Od początku spotkania Poloniści groźnie zaatakowali i już w 10 minucie meczu wyszli na prowadzenie. Dośrodkowanie Marka Matysiaka na bramkę strzałem głową zamienił Przemek Warot. W 19 minucie doszło niestety do wyrównania. Do piłki dogranej z boku boiska dopadł napastnik Warty i strzałem z bliskiej odległości pokonał średzkiego bramkarza. Nasza drużyna nie załamała się i nadal bardzo groźnie atakowała tworząc przy tym kilka 100-procentowych sytuacji. Doskonałe okazje na zdobycie bramki mieli bracia Olczyk czy Przemek Warot. W 40 minucie Polonia dopięła celu i wyszła na prowadzenie. Rzut karny podyktowany po faulu na naszym zawodniku pewnie wykonał Kamil Krajewski. Do przerwy więc 1:2 dla Polonii.

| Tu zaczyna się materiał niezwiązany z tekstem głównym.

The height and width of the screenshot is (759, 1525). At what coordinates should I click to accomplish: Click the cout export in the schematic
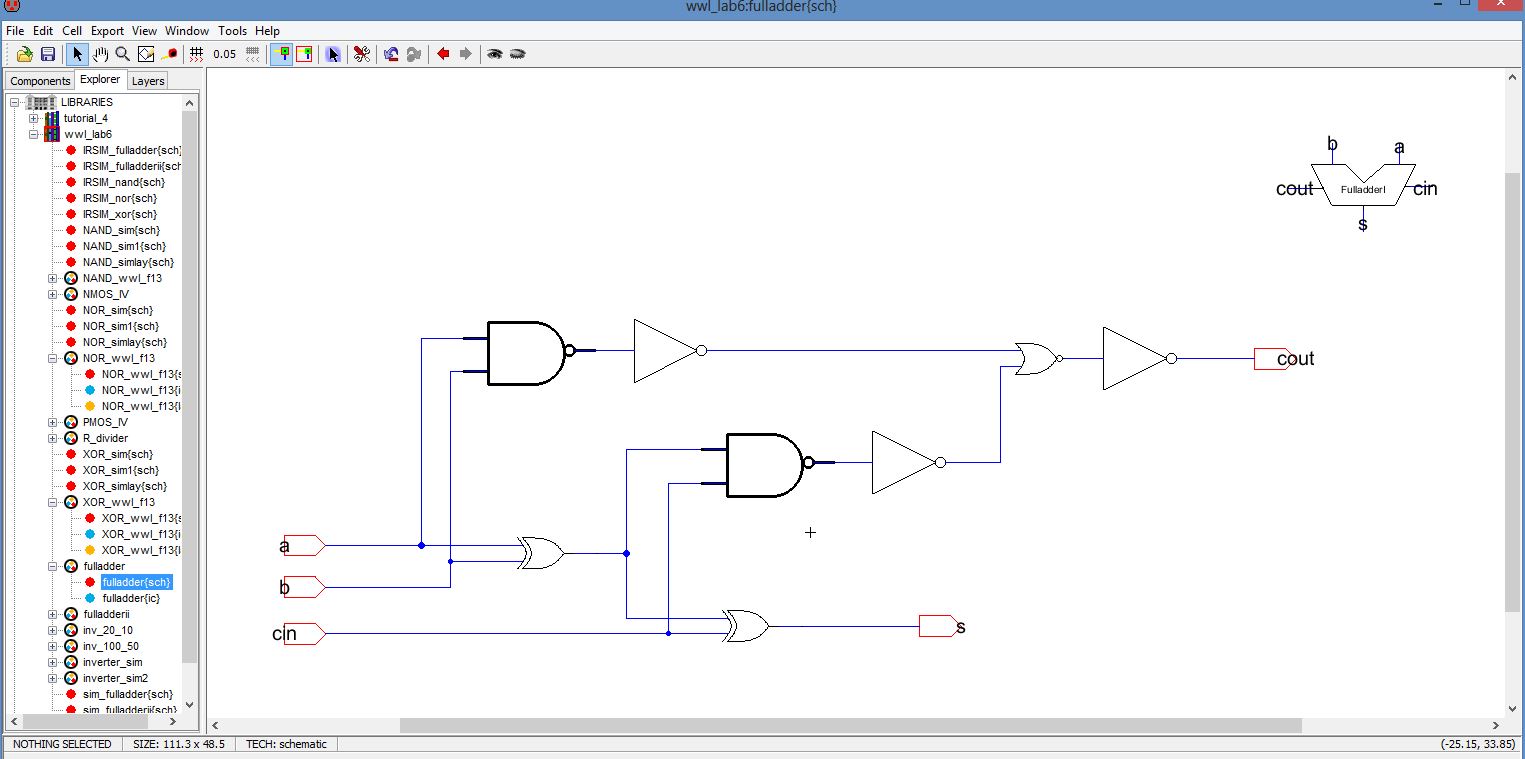click(1273, 359)
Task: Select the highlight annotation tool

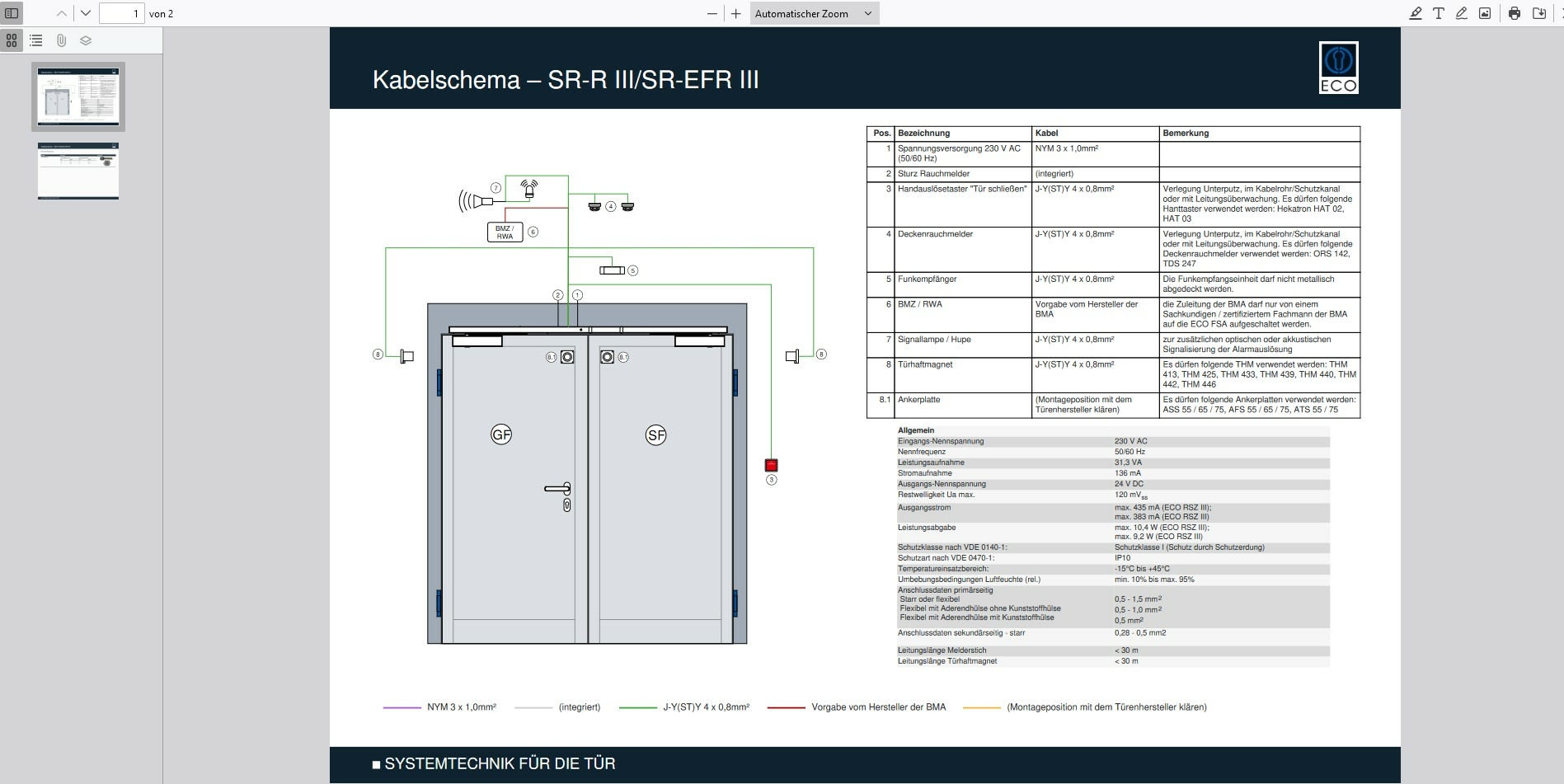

Po zmianie stron mecz stał się bardziej wyrównany. Drużyna gospodarzy śmielej zaatakowała i starała się doprowadzić do wyrównania. W drugiej połowie nie mięliśmy już tak wielu okazji na zdobycie bramki. Groźnie głową uderzał Szymon Grzelak, ale piłka przeleciała nad poprzeczką. Gdy wydawało się, że Polonia przywiezie do Środy 3 punkty gospodarze w 91 minucie zdobyli bramkę wyrównującą. Na strzał z 16 metra zdecydował się jeden z zawodników Warty i piłka jeszcze po odbiciu od słupka wpadła do średzkiej bramki.
Mecz ten zakończył się więc wynikiem 2:2, a powiedzenie "niewykorzystane sytuację się mszczą" miało w tym meczu swoje potwierdzenie.
Polonia Środa wystąpiła w składzie: Pruszyński - Przybyłek P., Ratajczak, Okninski, Matysiak - Błaszak, Grzelak (87' Stanisławski) - Krajewski, Olczyk K. (60' Malinowski), Warot (60' Leporowski) - Olczyk A. (70' Polody)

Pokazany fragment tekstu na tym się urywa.